Royal Commission update

AUSTRALIA
Lexology

BLM

Paula Jefferson

Australia August 24 2017

In the past six months the Royal Commission has continued its work as it nears its end date and final report (due in December). As ever many of the recommendations it makes are not specific to Australia but are of wider application and remit and worthy of consideration for good safeguarding practice and procedure elsewhere in the world including recommendations for reform to criminal justice, reporting abuse disclosed during the seal of the confessional and the misconceptions about memory which impact upon the responses to disclosure.

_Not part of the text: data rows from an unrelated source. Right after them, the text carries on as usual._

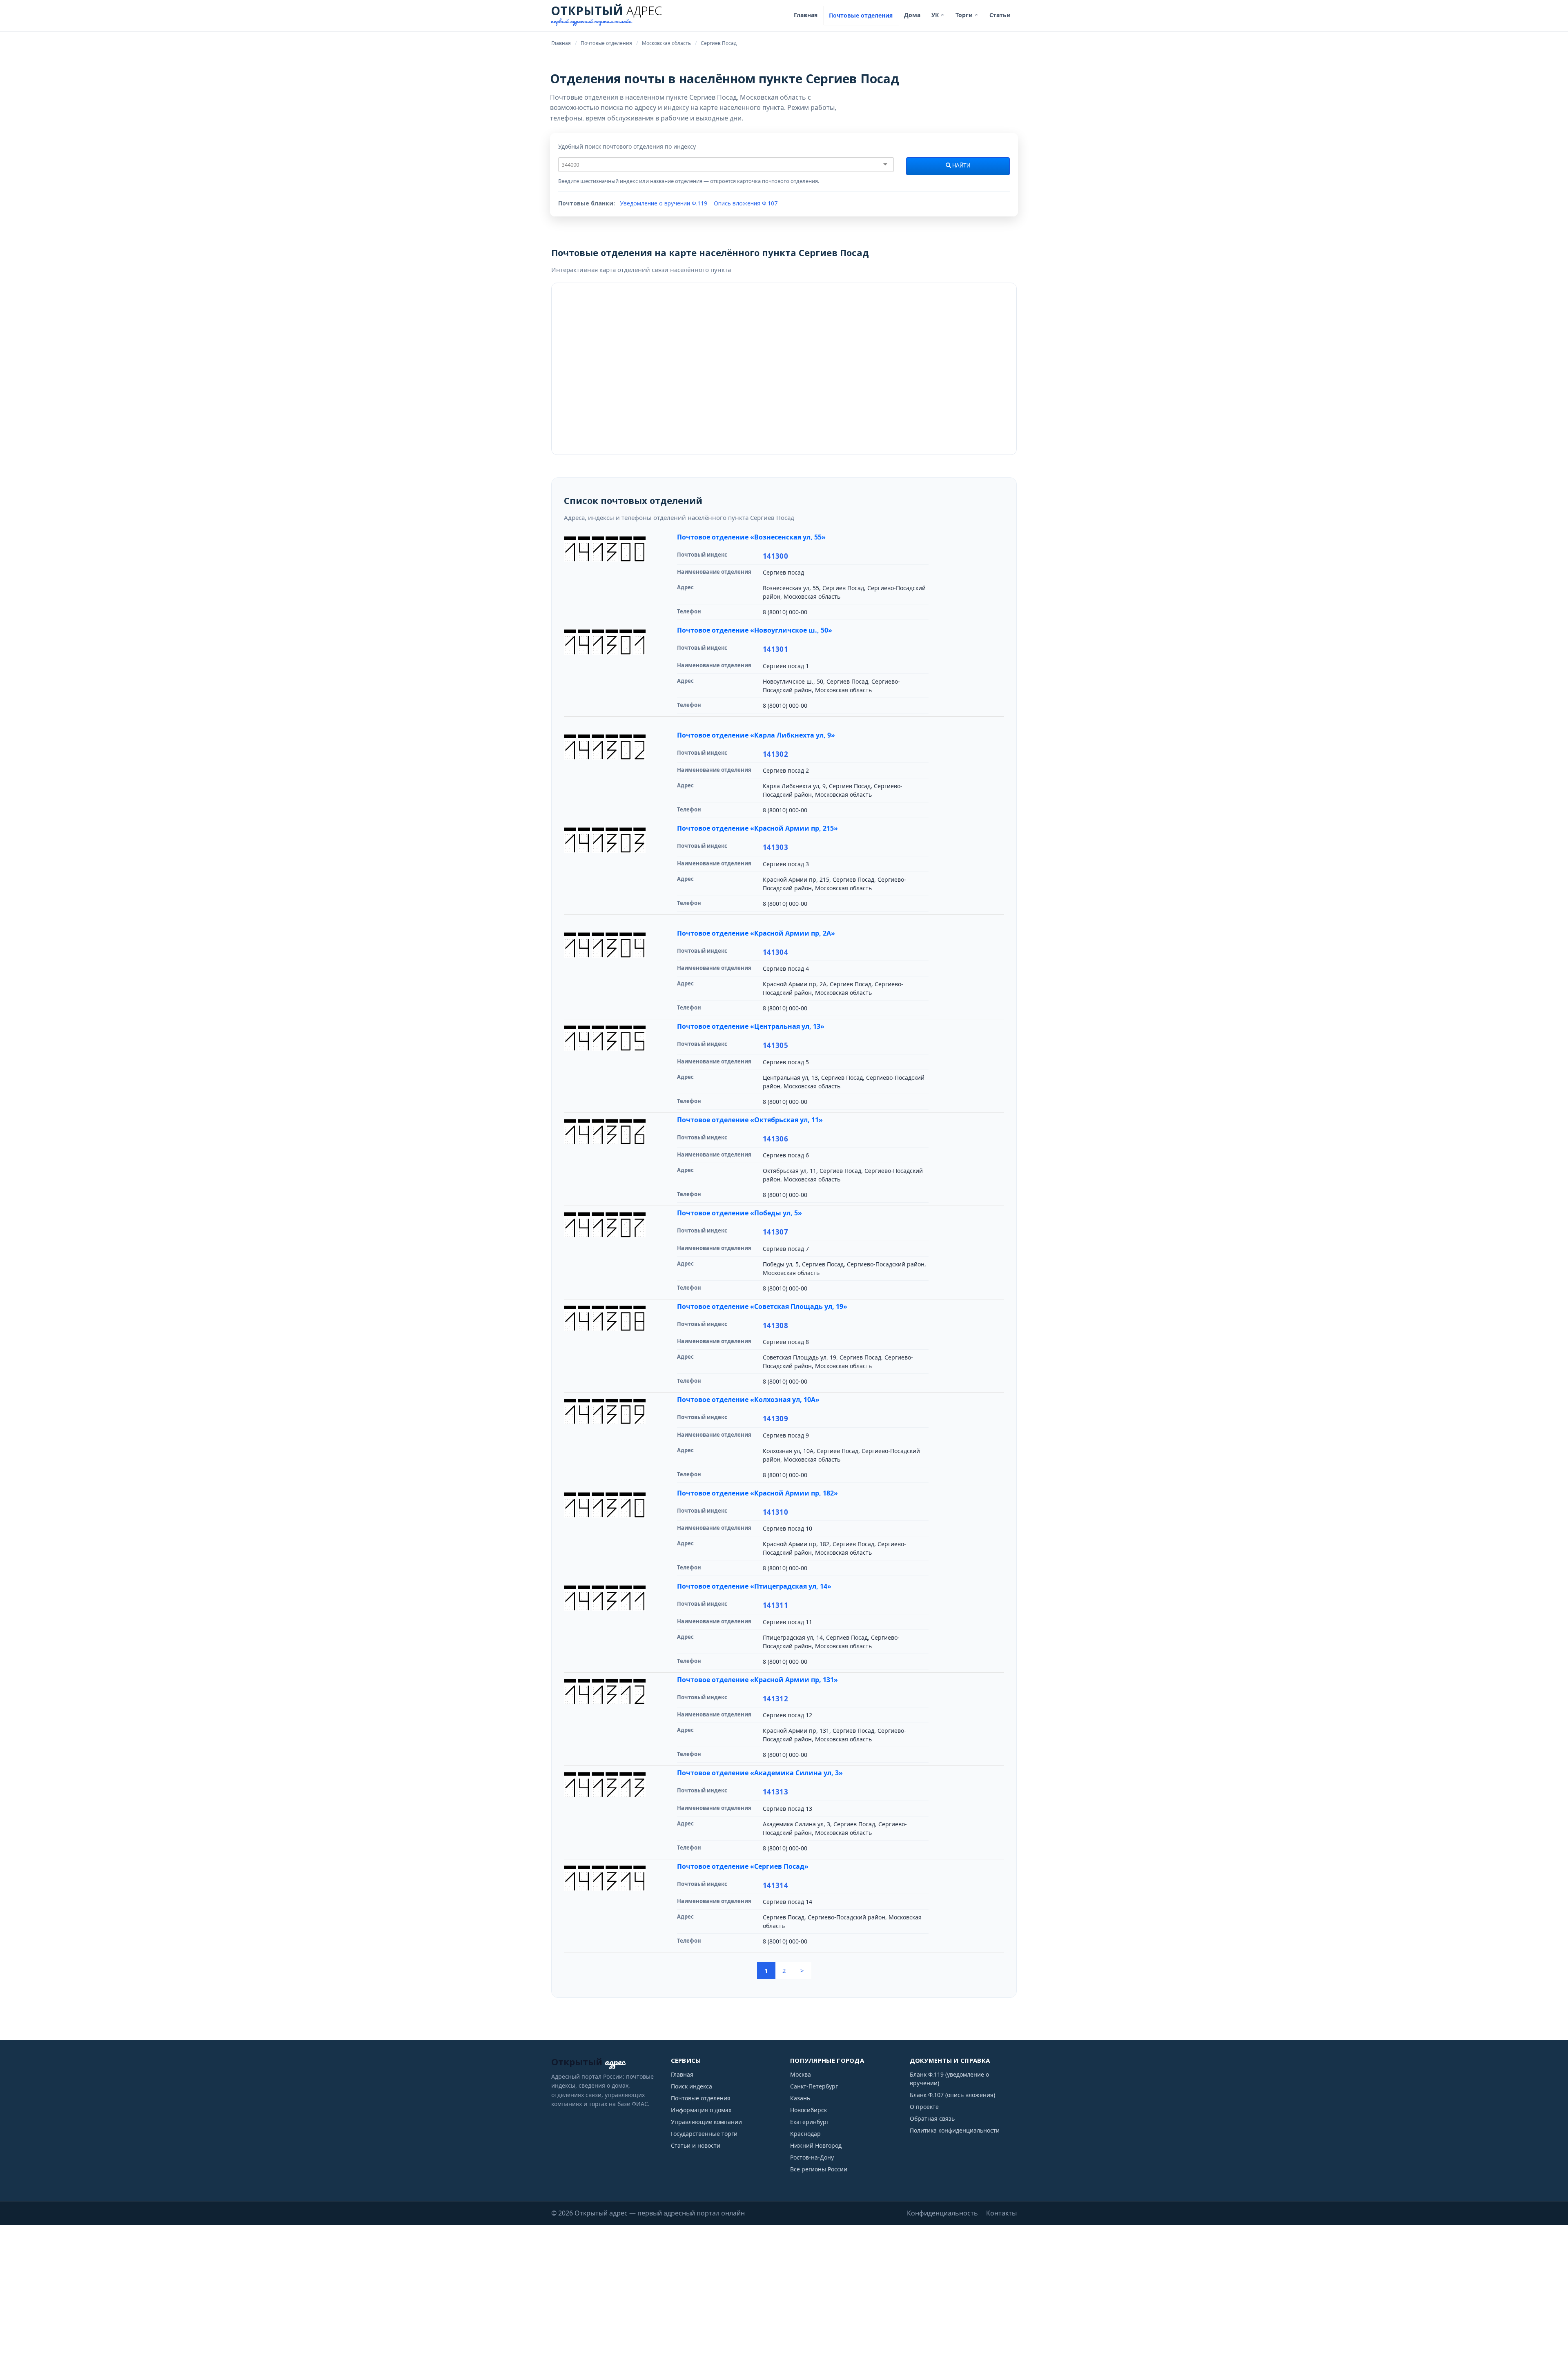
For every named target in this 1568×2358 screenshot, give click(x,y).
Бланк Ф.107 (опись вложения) (952, 2095)
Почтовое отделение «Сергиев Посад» (742, 1866)
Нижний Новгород (816, 2145)
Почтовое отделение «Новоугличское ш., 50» (754, 630)
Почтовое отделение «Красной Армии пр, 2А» (756, 933)
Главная (805, 15)
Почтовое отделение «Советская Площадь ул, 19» (762, 1306)
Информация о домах (701, 2110)
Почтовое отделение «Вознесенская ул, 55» (751, 537)
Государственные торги (704, 2133)
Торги (967, 15)
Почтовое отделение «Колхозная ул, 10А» (748, 1399)
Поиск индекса (691, 2086)
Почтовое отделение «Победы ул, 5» (739, 1212)
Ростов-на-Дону (812, 2157)
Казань (800, 2098)
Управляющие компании (706, 2122)
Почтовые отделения (861, 15)
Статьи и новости (695, 2145)
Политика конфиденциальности (955, 2130)
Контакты (1001, 2213)
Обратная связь (932, 2118)
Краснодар (805, 2133)
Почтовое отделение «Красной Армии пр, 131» (757, 1679)
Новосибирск (808, 2110)
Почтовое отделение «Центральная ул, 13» (750, 1026)
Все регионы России (818, 2169)
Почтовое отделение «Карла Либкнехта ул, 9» (756, 735)
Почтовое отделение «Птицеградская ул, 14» (754, 1586)
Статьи (1000, 15)
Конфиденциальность (942, 2213)
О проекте (924, 2107)
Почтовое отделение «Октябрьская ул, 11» (750, 1119)
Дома (912, 15)
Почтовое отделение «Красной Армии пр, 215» (757, 828)
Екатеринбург (809, 2122)
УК (937, 15)
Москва (800, 2074)
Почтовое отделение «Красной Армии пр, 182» (757, 1493)
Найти (960, 166)
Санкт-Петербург (814, 2086)
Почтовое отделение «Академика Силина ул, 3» (760, 1772)
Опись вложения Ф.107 (745, 203)
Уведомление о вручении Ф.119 (663, 203)
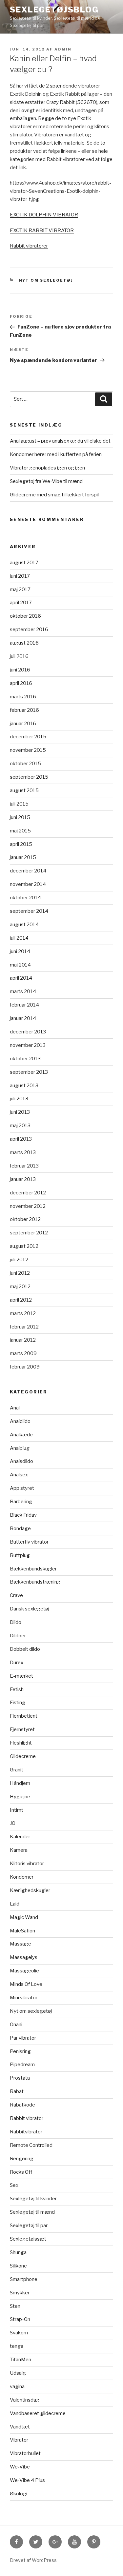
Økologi (18, 2494)
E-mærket (21, 1676)
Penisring (20, 2051)
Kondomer (21, 1877)
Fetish (17, 1689)
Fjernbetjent (23, 1716)
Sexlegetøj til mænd (32, 2212)
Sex (14, 2185)
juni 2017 (20, 576)
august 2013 (24, 1085)
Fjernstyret (22, 1729)
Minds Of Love (26, 1984)
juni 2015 (20, 817)
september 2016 (29, 629)
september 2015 (29, 777)
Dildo (15, 1622)
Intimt (16, 1810)
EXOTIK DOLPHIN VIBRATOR (44, 215)
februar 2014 (24, 1005)
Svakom (19, 2333)
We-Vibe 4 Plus (27, 2480)
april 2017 (21, 603)
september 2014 (29, 911)
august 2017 (24, 563)
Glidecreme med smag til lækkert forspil (54, 495)
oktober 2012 (25, 1219)
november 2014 (28, 884)
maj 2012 (20, 1286)
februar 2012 (24, 1327)
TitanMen (20, 2360)
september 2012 (29, 1233)
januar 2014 (23, 1018)
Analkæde (21, 1435)
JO (12, 1823)
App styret (22, 1488)
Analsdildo (21, 1461)
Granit (16, 1770)
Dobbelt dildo (25, 1649)
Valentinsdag (24, 2400)
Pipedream (22, 2064)
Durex (16, 1663)
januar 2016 (23, 724)
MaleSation (22, 1931)
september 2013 (29, 1072)
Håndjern (20, 1783)
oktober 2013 (25, 1059)
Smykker (20, 2293)
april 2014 (21, 978)
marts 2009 (23, 1353)
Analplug (20, 1448)
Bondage (20, 1528)
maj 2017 (20, 589)
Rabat (17, 2091)
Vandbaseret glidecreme (38, 2413)
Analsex (19, 1475)
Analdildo (20, 1421)
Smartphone (23, 2279)
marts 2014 (23, 991)
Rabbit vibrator (26, 2118)
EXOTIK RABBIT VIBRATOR (42, 230)
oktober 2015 (25, 764)
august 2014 (24, 925)
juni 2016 (20, 670)
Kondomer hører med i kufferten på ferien (56, 454)
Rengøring (21, 2159)
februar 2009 (25, 1367)
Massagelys (23, 1957)
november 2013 (28, 1045)
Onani (16, 2024)
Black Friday (23, 1515)
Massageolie (24, 1971)
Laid (14, 1904)
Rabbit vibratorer (29, 246)
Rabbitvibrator (26, 2132)
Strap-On (20, 2319)
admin (63, 49)
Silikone (18, 2266)
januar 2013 (23, 1179)
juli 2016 (19, 656)
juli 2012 (19, 1260)
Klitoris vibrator (27, 1864)
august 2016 (24, 643)
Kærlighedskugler (30, 1890)
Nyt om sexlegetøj (46, 280)
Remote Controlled (31, 2145)
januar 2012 (23, 1340)
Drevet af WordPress (33, 2560)
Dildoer (18, 1636)
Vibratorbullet (25, 2453)
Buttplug (20, 1555)
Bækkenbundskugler (33, 1569)
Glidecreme (23, 1756)
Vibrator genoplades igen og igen (47, 468)
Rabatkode (22, 2105)
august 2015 (24, 790)
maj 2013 (20, 1125)
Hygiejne (20, 1797)
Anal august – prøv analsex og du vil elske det (60, 441)
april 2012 (21, 1300)
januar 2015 (23, 857)
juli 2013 (19, 1099)
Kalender (20, 1837)
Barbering (21, 1502)
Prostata (20, 2078)
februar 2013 (24, 1166)
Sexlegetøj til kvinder (33, 2199)
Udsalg (18, 2373)
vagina (17, 2386)
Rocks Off (21, 2172)
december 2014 (28, 871)
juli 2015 (19, 804)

The most recent publications have included the following:

Research reports

Carer recruitment – 40% of those people who gave their evidence in private sessions (the equivalent of the IICSA truth project) reported abuse in out-of-home care. This report, titled ‘A national comparison of carer screening, assessment, selection and training and support in foster care, kinship and residential care’, highlighted difficulties in attracting and retaining foster carers, that there is only a limited pool of residential care workers and that high staff turnover are all barriers to the provision of high quality out-of-home care which is important to prevent child sexual abuse. The report also found that foster carers required more training on the sexual exploitation of young people in care.

Regulatory bodies – although the bodies considered in the report ‘Oversight and regulatory mechanisms aimed at protecting children from sexual abuse: Understanding current evidence of efficacy’, are specific to Australia there are parallels in the conclusions to the concerns which have been raised in the past in the UK about such organisations as the CQC.